Chamath Palihapitiya: Well, it is not a fund. It’s meant to be, if we’re successful, what Berkshire was for so many years; this is what we would aspire to build for the 21st century. I view investing as three main arcs, and we’re starting the third arc. The first arc was where economies were relatively brittle and not that dynamic. That was probably the many thousands of years up until 1985 or so. In those periods, you had a lot of time to understand the business, to look at things bottom-up, where things like GAAP financials were a reasonable way to understand the business. Those businesses wouldn’t have changed even in the few weeks it took for a company to mail you their quarterly or yearly report. You could make decisions literally with pencil and paper and a calculator. Those decisions could withstand the test of time.

In the late ‘80s, we unleashed this weapon on finance called Microsoft Excel. Excel created this unbelievable tidal wave of false precision. Forecasting and predicting and knowing. But it happened on the heels of ushering in massive amounts of capital formation in all kinds of areas, from junk bonds to the private equity industry. All of it literally rested on teams of financial analysts running Excel models.

What has happened, particularly in the last five or six years, is the nature of companies has meaningfully changed. Every single asset is in some form of impairment. It is either fundamentally, obviously impaired, or it is being impaired unbeknownst to you, the holder of that asset, by some other technology that you do not know about.

If you believe that we venture the world of this dynamism, where the creative destruction of companies and things and technologies is so fast, then things like Excel are necessary, but they’re not sufficient to understand how the world works. A lot of what we do at Social Capital is to explore what comes after Excel. What is the next wave of investing?

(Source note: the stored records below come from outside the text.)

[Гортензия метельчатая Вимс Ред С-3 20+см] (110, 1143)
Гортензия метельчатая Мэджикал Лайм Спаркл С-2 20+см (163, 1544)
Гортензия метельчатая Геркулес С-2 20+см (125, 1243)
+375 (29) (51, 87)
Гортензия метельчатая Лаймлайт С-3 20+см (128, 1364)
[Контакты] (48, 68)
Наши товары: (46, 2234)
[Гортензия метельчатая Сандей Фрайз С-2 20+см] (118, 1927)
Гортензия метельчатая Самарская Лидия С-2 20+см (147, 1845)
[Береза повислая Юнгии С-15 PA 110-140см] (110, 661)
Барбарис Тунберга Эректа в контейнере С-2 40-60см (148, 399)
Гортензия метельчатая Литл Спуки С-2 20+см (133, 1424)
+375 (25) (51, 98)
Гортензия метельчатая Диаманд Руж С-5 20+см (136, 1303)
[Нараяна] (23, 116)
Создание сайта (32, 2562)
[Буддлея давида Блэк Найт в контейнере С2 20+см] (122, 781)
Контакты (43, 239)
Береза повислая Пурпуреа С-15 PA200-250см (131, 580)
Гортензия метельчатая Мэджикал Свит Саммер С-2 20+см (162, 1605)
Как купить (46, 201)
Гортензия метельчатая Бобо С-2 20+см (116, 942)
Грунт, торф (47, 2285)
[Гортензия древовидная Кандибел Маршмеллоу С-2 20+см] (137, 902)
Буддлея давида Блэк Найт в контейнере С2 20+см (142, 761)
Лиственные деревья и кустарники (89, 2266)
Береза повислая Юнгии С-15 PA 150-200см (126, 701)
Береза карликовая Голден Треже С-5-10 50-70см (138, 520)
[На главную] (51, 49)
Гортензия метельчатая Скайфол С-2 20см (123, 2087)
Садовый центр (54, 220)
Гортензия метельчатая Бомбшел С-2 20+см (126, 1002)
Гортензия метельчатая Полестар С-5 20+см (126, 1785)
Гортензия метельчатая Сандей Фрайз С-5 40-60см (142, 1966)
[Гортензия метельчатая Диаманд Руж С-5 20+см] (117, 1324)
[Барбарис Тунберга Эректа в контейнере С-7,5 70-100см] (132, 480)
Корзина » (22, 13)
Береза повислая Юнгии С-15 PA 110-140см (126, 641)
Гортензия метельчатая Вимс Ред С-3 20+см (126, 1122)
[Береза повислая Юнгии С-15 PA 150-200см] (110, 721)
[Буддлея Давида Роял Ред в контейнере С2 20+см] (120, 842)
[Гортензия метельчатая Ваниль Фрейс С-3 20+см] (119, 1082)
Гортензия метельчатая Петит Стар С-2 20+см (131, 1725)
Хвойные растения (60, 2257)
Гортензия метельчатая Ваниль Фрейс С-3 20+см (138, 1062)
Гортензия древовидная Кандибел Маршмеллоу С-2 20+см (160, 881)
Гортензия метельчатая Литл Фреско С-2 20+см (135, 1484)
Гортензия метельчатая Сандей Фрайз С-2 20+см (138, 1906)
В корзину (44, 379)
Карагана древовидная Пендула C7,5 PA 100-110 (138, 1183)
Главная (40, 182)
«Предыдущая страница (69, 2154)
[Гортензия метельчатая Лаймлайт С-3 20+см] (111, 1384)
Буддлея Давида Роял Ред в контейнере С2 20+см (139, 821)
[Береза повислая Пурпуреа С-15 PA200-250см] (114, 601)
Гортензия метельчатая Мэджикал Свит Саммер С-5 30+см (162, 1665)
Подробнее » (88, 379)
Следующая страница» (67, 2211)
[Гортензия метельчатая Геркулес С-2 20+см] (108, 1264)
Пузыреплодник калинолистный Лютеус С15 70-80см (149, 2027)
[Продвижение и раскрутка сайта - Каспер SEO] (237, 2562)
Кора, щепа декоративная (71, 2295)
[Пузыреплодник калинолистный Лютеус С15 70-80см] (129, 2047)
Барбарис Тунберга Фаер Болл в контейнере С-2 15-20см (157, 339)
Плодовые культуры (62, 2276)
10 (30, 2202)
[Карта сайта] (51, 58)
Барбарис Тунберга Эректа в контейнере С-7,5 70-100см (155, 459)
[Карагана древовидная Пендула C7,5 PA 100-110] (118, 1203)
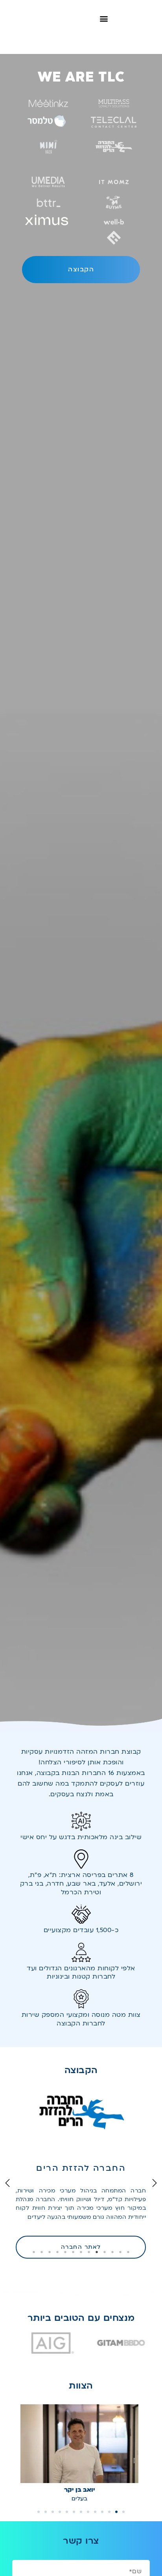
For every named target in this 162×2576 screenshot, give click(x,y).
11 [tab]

Our view of the third wave is that at Facebook, a lot of what my team and I did was creating an infrastructure to collect enormous amounts of data. In the case of Facebook, it was user data. What we would do was model you—all of you—psychologically. It would allow us to get you to do what we needed you to do—click on an ad, share a story, watch another newsfeed clip. All of you have been subject to those behaviors, and you do it, and you think to yourself, “Wow, I’m in complete control.” Probably not as much as you think, it turns out, because everybody becomes predictive with enough data and information, especially if you can apply machine learning and data science to it.

We’ve asked the question; what if you apply that to the understanding of businesses? Instead of looking at lagging indicators like gap financials, start to look at the leading indicators of business quality. The only way you can get to those leading indicators is by being so joined at the hip with a company that they give you access to their operational data. That operational data could mean a transactional database, it could mean user databases, it could mean click streams, it could mean event logs. Who knows? And then you take it and you learn. What you’re trying to look for are signals that are predictive over time about how the company can and will perform. Eventually the gap financials catch up. My organization is about exploring that new frontier of decision-making. For example, Renaissance and Two Sigma would say they do some version of that, top-down. Effectively, let’s take some principles of Brownian motion, apply it to highly liquid contracts, lever it up, and trade frequently and violently. We take the opposite view, which is to partner with companies deeply, get access to their operational data, learn with them, and help them. As we understand their business, we do more with them. That’s why we’ve been relentless about adding different tiers of the capital structure to our toolkit, because with most other organizations—for example like Blackstone, a fantastic organization—every single sleeve of capital that they run is a strategy.

From our perspective, all of those are tactics. The strategy is built around data accumulation and deep knowledge. That strategy is born by hiring massive amounts of machine-learning folks and data scientists and product managers and engineers, individuals who would otherwise be at the periphery of an investment organization, or at the center of mine.